Никто за этим столом не верил, что у меня была возможность дать взаймы, так что все обернулось против меня. В очередной раз.
— Знаете, — сказала мама, когда Эдит закончила разносить еду и все затихли, — Ифа Макморроу на прошлой неделе вышла замуж за Уилла Уилсона.
— Ой, как я рада за нее, — восторженно сказала я, запихивая в рот рогалик. — А кто такая Ифа Макморроу?
Райли расхохотался.
— Вы вместе ходили на танцы, дорогая, на степ. — Мама смотрела на меня с искренним удивлением: как это я могла забыть девочку, с которой мы в шесть лет занимались степом. — А у Лауры Макдональд родилась дочка.
— Ур-р-ра!
Райли с Филиппом рассмеялись. Больше никто. Мама попыталась было, но не сумела.
— Я встретила ее мать вчера на экологической ярмарке, она показала мне фотографию. Пре-елестнейшая малышка. Так бы ее и съела. Представьте, Лаура вышла замуж и в тот же год родила ребенка.
Я натянуто улыбалась.

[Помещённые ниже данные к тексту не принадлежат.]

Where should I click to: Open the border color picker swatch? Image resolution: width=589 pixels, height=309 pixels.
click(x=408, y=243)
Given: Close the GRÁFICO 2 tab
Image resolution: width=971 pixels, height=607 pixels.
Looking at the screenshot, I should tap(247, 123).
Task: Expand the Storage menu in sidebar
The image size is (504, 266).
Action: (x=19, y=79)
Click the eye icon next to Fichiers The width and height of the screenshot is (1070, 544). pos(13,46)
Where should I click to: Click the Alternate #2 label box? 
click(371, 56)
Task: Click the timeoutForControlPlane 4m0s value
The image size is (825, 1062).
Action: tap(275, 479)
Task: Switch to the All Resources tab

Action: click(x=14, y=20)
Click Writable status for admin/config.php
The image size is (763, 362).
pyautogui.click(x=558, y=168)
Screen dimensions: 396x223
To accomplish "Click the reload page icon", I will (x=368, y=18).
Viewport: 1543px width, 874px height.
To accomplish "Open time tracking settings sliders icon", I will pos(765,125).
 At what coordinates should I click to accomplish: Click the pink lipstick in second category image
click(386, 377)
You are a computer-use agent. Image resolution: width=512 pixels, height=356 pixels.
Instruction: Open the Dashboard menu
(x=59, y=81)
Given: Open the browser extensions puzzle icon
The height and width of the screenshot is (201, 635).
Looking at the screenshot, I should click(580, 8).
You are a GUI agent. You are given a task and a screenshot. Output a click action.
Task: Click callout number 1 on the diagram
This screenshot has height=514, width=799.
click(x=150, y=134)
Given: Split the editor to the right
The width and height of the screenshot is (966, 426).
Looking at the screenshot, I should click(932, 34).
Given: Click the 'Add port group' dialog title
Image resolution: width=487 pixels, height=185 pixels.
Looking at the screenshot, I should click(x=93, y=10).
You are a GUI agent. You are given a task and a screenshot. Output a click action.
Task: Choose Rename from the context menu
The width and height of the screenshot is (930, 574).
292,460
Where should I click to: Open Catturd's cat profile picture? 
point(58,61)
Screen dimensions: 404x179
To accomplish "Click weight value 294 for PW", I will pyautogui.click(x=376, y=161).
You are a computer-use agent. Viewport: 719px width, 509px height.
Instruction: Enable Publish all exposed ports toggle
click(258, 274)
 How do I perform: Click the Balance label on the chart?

Райли сверлил меня взглядом, призывая к спокойствию.
— Девочка родилась больше четырех с половиной килограммов, надо же, Люси, ты можешь в это поверить?
— Джексон весил четыре двести, — сказал Филипп, — Люк три шестьсот, а Джемайма — три сто пятьдесят.
Все разом посмотрели на него, выражая заинтересованность, и он смачно откусил полрогалика.
— Как же чудесно, — мама напряженно прищурилась и, приподняв плечи, подалась ко мне через стол, — быть матерью.
И надолго замерла в этой позе.
— В двадцать лет я уже была замужем, — заявила бабушка так, точно это был необычайный подвиг. Затем она перестала намазывать хлеб маслом и вонзила в меня острый взгляд. — В двадцать четыре закончила университет, а в двадцать семь родила третьего ребенка.
Я кивнула, благоговея. Все это я уже неоднократно слышала.
— Надеюсь, тебе выдадут медаль.
— Медаль?
— Просто выражение такое. В смысле, награду за великие заслуги.
Я пыталась обуздать злой сарказм, который так и рвался на игровое поле. Он разогревался за боковой линией, умоляя меня выпустить его на замену вежливости и терпимости.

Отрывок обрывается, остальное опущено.